1. You were created to work.

In the first sentence of the Bible, God creates.  Then He makes man and woman “in his image.” By being created in the image of God, you are created to work.  And like God did his first six days of creation, you can bring structure out of chaos over and over. Every job is some version of structure out of chaos - healthcare, starting a company, financial analysis, parenting.  Scripture also tells us to be “fruitful and multiply” and “take dominion over the earth” Can these extrapolate beyond agricultural work and child bearing? Analysis of scholars seeing the original text language help us understand that these passages can be interpreted more widely as “create flourishing.” How can you think of your job if you know it is to “create flourishing”? As noted by Tim Keller and Katherine Alsdorf in Every Good Endeavor, “we are continuing God’s work of forming, filling, and subduing. Whenever we bring order out of chaos, whenever we draw out creative potential, whenever we elaborate and 'unfold' creation beyond where it was when we found it, we are following God’s pattern of creative cultural development.” Work itself is a basic need for man and helps to provide both purpose for our lives and means to serve and honor the Lord through the labor of our hands.
 

2. Work is broken.

In the third chapter of Scripture, brokenness entered the world.  You are broken and work is broken. Because of this brokenness entering humanity, we now experience frustration and toil in our work on earth. Regardless of your job or industry, you should anticipate thistles and thorns in your work. The old adage “love what you do and you will never work a day in your life” is the American dream for a happy career, but it does not align with biblical truth. People are broken, systems are broken and therefore work will be hard at times.
 

3. God’s good work can come from anyone, not just those who believe in God.

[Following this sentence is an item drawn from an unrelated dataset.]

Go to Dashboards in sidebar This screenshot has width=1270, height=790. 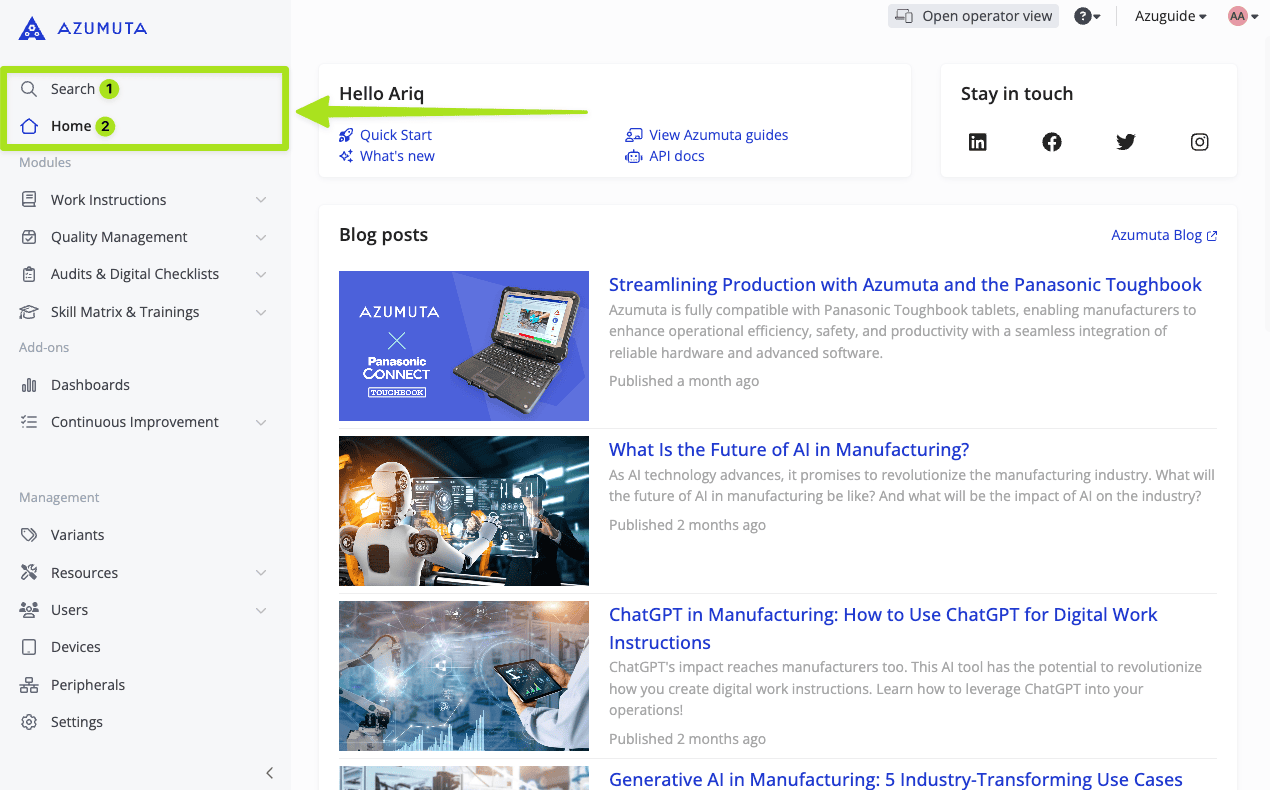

The concept of common grace affirms that all good gifts in a person come from God, regardless of a person’s personal beliefs.  Every man and woman is created in HIS image. The world may be enriched, brightened, and preserved through anyone and that goodness is of God, even if the one doing the work does not see it. Because all human beings are image bearers, it should not surprise us that all are capable of doing great work.
 

4. Work is an opportunity to use the gifts you have been given.

Do you think of work only as a way to pay the bills, get ahead, or provide a convenient schedule for you? If so, you may need to reassess how you can serve the work rather than the work serving you. Regardless of your position, workplace, or title, your work serves a purpose in God’s unfolding story. Dorothy Sayers said it best: “Work is not primarily a thing one does to live but the thing one lives to do. It is, or it should be, the full expression of the worker's faculties, the thing in which he finds spiritual, mental, and bodily satisfaction, and the medium in which he offers himself to God."
 

5. We are called to rest from our work.

God rested on the 7th day. And he commands us to rest. The pace of the American workforce and 24/7 connectivity can pressure us to be “on call” at all times.  Rest is not only a way to restore our minds, souls, and bodies (and many “secular” articles suggest that comes with productivity and creativity improvements), but it also increases our dependence on God.  In the words of Keller and Alsdorf, “To practice Sabbath is a disciplined and faithful way to remember that you are not the one who keeps the world running, who provides for your family, not even the one who keeps your work projects moving forward.”  He calls us to rest.
 

With these principles in mind, how can your day-to-day work be transformed with this renewed perspective? “The Gospel frees us from the relentless pressure of having to prove ourselves and secure our identity through work, for we are already proven and secure. It also frees us from a condescending attitude toward less sophisticated labor and from envy over more exalted work. All work now becomes a way to love the God who saved us freely; and by extension, a way to love our neighbor.” - Katherine Alsdorf and Tim Keller, Every Good Endeavor.